Threshold-Optimized and Calibrated Logistic Regression for Breast Cancer Classification
DOI:
https://doi.org/10.56294/saludcyt20252241Keywords:
Breast cancer classification, Logistic regression, Clinical decision support, Probability calibration, Fine needle aspirate cytologyAbstract
Breast cancer affects over 2.3 million individuals annually worldwide. Traditional diagnostic methods face limitations in consistency and objectivity, particularly in resource-constrained settings. This study developed a logistic regression-based clinical decision support system for breast cancer classification. We analyzed the Wisconsin Diagnostic Breast Cancer dataset containing 569 samples with 30 quantitative morphological features from fine needle aspirate cytology. The dataset comprised 357 benign and 212 malignant cases. Data underwent standardization via StandardScaler, followed by 75-25 train-test partitioning (426 training, 143 testing samples). We evaluated the logistic regression model through confusion matrix analysis, ROC curve assessment, threshold optimization via Youden's Index, and probability calibration using Expected Calibration Error (ECE).
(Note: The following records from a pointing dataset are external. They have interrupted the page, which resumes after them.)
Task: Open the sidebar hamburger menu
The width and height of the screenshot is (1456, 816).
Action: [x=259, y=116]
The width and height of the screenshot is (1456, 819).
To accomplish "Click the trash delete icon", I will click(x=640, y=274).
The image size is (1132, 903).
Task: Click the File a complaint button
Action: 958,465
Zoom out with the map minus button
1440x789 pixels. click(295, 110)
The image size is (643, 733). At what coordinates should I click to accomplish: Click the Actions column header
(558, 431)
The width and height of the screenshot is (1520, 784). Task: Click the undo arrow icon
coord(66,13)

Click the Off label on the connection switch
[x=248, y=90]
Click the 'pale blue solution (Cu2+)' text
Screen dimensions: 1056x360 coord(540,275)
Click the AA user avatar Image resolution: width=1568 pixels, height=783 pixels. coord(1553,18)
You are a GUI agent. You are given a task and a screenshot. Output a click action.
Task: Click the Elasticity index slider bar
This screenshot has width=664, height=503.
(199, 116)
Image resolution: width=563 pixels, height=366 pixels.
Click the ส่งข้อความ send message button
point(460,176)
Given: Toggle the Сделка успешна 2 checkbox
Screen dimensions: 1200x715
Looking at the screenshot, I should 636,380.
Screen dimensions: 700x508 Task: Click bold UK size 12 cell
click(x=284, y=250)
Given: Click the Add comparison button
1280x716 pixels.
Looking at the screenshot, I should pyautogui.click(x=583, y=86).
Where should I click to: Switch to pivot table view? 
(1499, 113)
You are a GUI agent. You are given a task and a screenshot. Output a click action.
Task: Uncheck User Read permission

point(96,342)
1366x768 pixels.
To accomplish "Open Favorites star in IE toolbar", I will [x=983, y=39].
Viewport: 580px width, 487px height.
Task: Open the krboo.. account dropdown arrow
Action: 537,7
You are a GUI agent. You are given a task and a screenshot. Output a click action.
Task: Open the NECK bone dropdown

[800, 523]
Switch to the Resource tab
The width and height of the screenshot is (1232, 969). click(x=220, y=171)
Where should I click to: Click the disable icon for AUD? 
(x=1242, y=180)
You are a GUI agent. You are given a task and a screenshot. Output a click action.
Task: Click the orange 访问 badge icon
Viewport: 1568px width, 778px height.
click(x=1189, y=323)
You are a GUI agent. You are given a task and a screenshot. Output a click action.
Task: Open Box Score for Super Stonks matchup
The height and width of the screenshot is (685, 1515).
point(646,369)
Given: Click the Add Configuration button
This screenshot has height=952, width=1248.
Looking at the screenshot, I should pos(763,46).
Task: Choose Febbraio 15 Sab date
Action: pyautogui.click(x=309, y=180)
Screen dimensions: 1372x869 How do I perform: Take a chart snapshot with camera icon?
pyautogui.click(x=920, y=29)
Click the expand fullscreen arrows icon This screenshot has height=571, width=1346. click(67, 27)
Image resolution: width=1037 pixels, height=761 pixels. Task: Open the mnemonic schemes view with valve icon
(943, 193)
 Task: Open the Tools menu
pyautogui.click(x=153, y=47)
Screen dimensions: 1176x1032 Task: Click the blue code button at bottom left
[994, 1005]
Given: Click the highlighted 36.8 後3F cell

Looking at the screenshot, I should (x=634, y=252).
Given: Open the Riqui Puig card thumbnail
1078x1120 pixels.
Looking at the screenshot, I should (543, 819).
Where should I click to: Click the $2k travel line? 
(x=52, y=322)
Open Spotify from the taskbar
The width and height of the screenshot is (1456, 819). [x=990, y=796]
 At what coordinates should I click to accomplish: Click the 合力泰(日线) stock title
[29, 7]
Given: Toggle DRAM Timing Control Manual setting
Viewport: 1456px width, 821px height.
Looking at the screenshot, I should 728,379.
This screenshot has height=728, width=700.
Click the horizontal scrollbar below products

The model achieved 95.8% accuracy, 96.2% sensitivity, and 95.6% specificity on independent testing data, with AUC-ROC of 0.993. Threshold optimization identified 0.560 as the optimal decision boundary, yielding 3.77% false negative rate and 4.44% false positive rate. Probability calibration demonstrated reliable predictions with ECE of 0.0390, improved to 0.0328 through isotonic regression. The model correctly classified 137 of 143 test samples (86 true negatives, 51 true positives, 4 false positives, 2 false negatives). The logistic regression model demonstrated strong discriminative performance for breast cancer classification. However, single train-test validation and dataset-specific characteristics require cautious interpretation. Cross-validation and external validation remain necessary for clinical translation.